Nicht nur das Beiheft, auch das Begleitbuch illustriert des Künstlers
Befremden im Lebensherbst. Zwischen 73 Liedtexte spannt er als Stolperdraht
glossierende Erzählprosa. Sie leistet weder die wohl von manchen Genossen
ersehnte Aktualisierung, noch eigentlich Brecht'sche Distanznahme.

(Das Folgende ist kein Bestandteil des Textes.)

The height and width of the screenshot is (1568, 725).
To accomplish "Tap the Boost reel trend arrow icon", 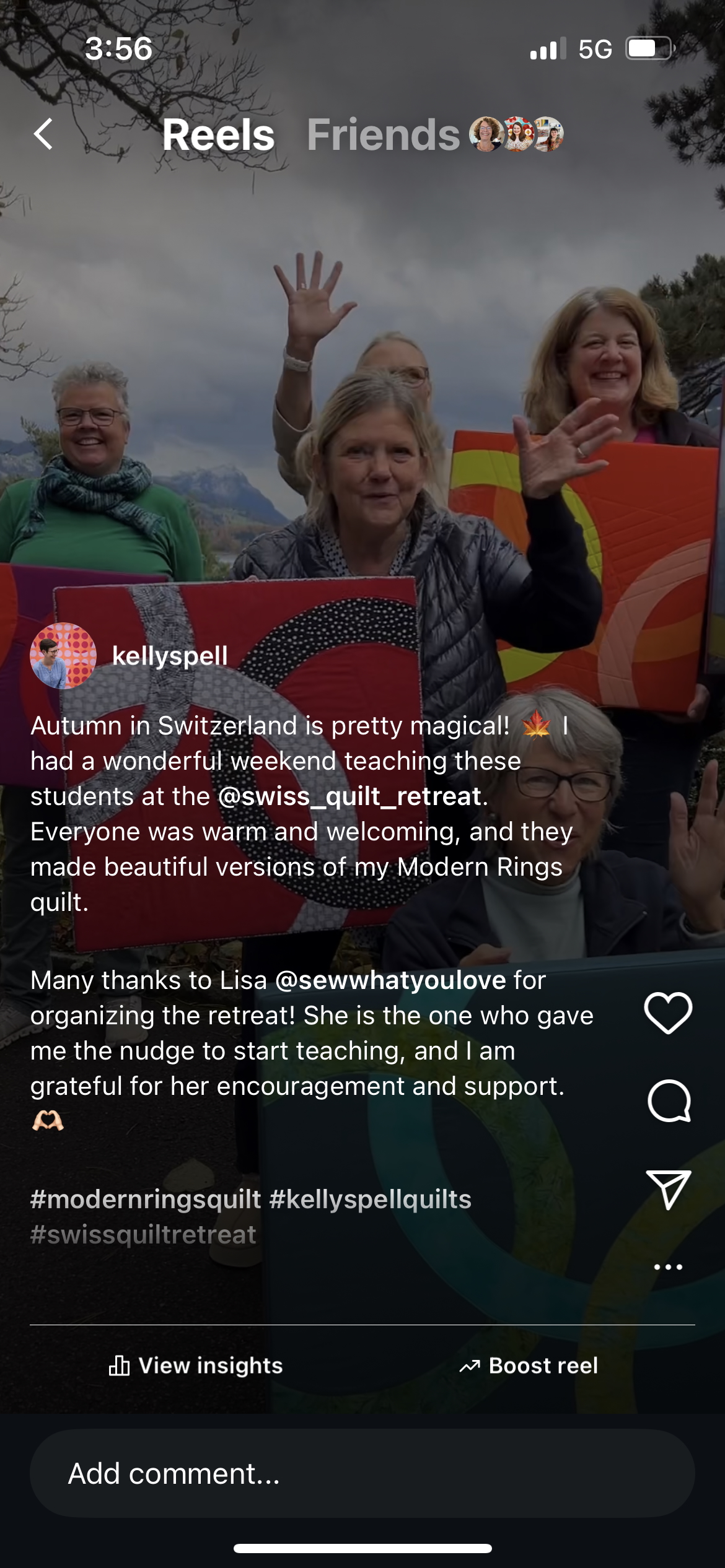I will pos(470,1365).
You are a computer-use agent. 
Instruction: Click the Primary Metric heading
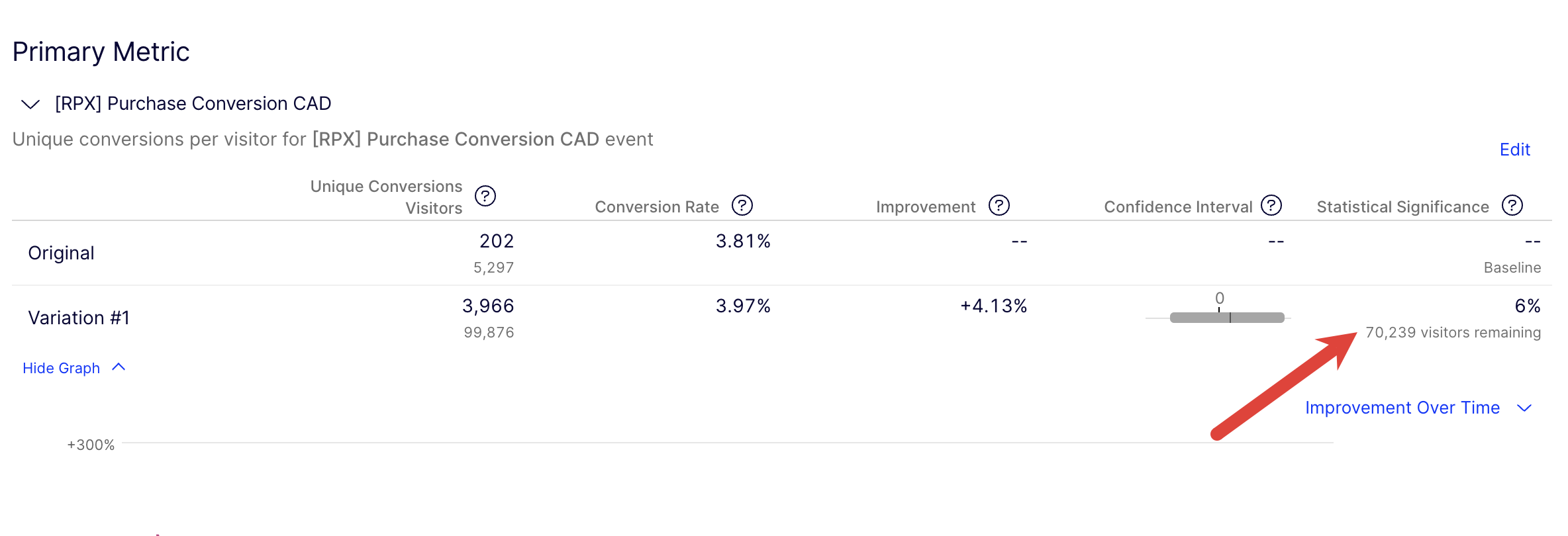(101, 52)
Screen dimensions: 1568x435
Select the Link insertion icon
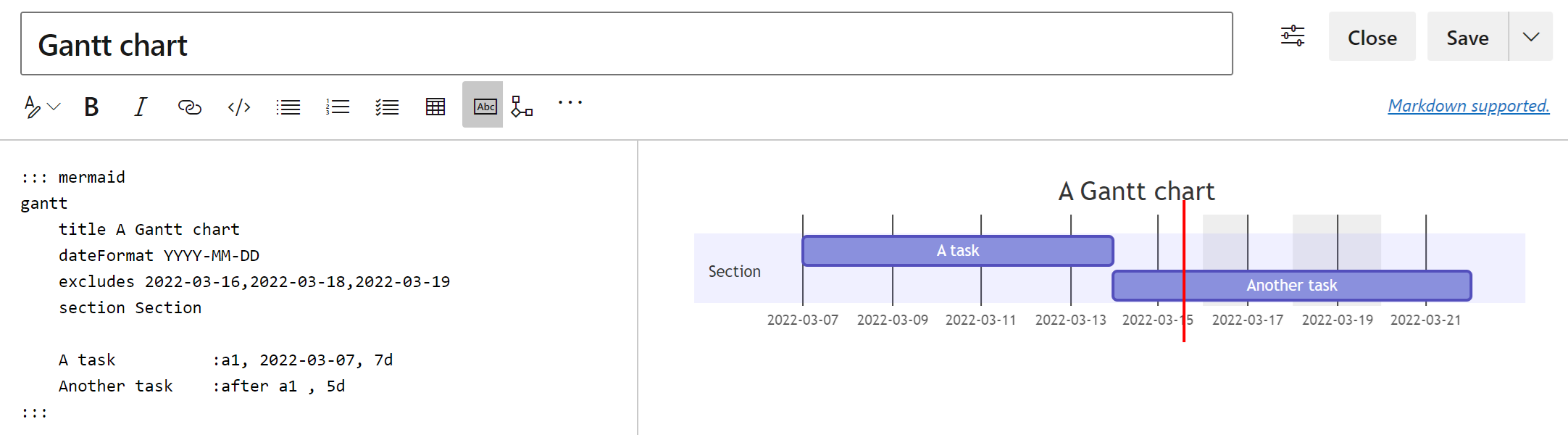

Süverkrüp hebt Runzeln und Altersflecken der Lieder brutal ins
Licht und wickelt sie nicht in historische Fußnoten. Der geborgte
"Läpptopf", ein etwas läppisches Leitmotiv, klemmt das Sammelsurium
der künstlerischen Vita zusammen. Figuren wie Heinz Michel, Hans Dieckhoff,
Baggerführer Willibald usw., keine von ihnen so nachhaltig bildhaft
wie die Schmandhoffs & Co (weil Süverkrüp abstrakter und
intelligenter volkstümelte als Degenhardt), treten ins virtuelle Leben
und schlagen aus der Art: "Wir empfinden in Wirklichkeit nicht so destruktiv,
wie wir sollen und müssen", beklagen sie sich. "Im Gegenteil, wir sind
positiv gesonnen. Weil wir das aber niemals äußern durften, mussten
wir zwangsläufig hier landen und stranden - und täten doch nichts
lieber, als uns einzusetzen für die Aufrechterhaltung der überkommenen
Ordnung." (S. 275) Doch was könnte ihr Schöpfer gegen sie noch
verteidigen? Den rückblickenden Offenbarungseid formuliert er S. 96:
"Revolution galt als so hip wie zwanzig Supertanker voll Babynahrung. Viele,
vor allem jüngere Menschen engagierten sich für die Revolution,
hofften auf sie, glaubten auf ihren baldigen Sieg... Man konnte schlimmen
Horror stiften, einfach indem man die Unausweichlichkeit der Revolution zur
Disposition stellte. Komisch, sich das vorzustellen! Doch wenn Sie zu den
total Abgedrehten gehören, die bereit sind, einem so komplizierten
gedanklichen Umweg zu folgen, finden Sie hier vielleicht etwas
zeitgemäß Erbauliches. Das können Sie sich sehr schön
über Ihren PC hängen." Besser eignen sich dafür die nicht
weniger akribischen Radierungen des aus dem Liedermacher herausgewachsenen
Graphikers, auch als Einzelblätter zu erwerben. Was soll's; mit
Stasi-Politclowns à la Diether Dehm hat er sich nicht gemein gemacht,
ein Preismagnet wie Biermann wurde er nie, siebzig wird er überhaupt
erst im kommenden Jahr, am 30. Mai: Wir werden noch manches von
Süverkrüp hören, immer wieder.
Süverkrüps Liederjahre 1963-1985 ff.
4-CD-Box mit Beiheft
Conträr 30 / INDIGO Best. Nr. 2075-2
Süverkrüps Liederjahre 1963-1985 ff
kurzweilig und bequem von vorne nach hinten zu lesen sowie mit 40
nachträglichen Radierungen des Urhebers versehen
Hg. v. Udo Achten
Düsseldorf: Grupello 2002. 296 S., geb.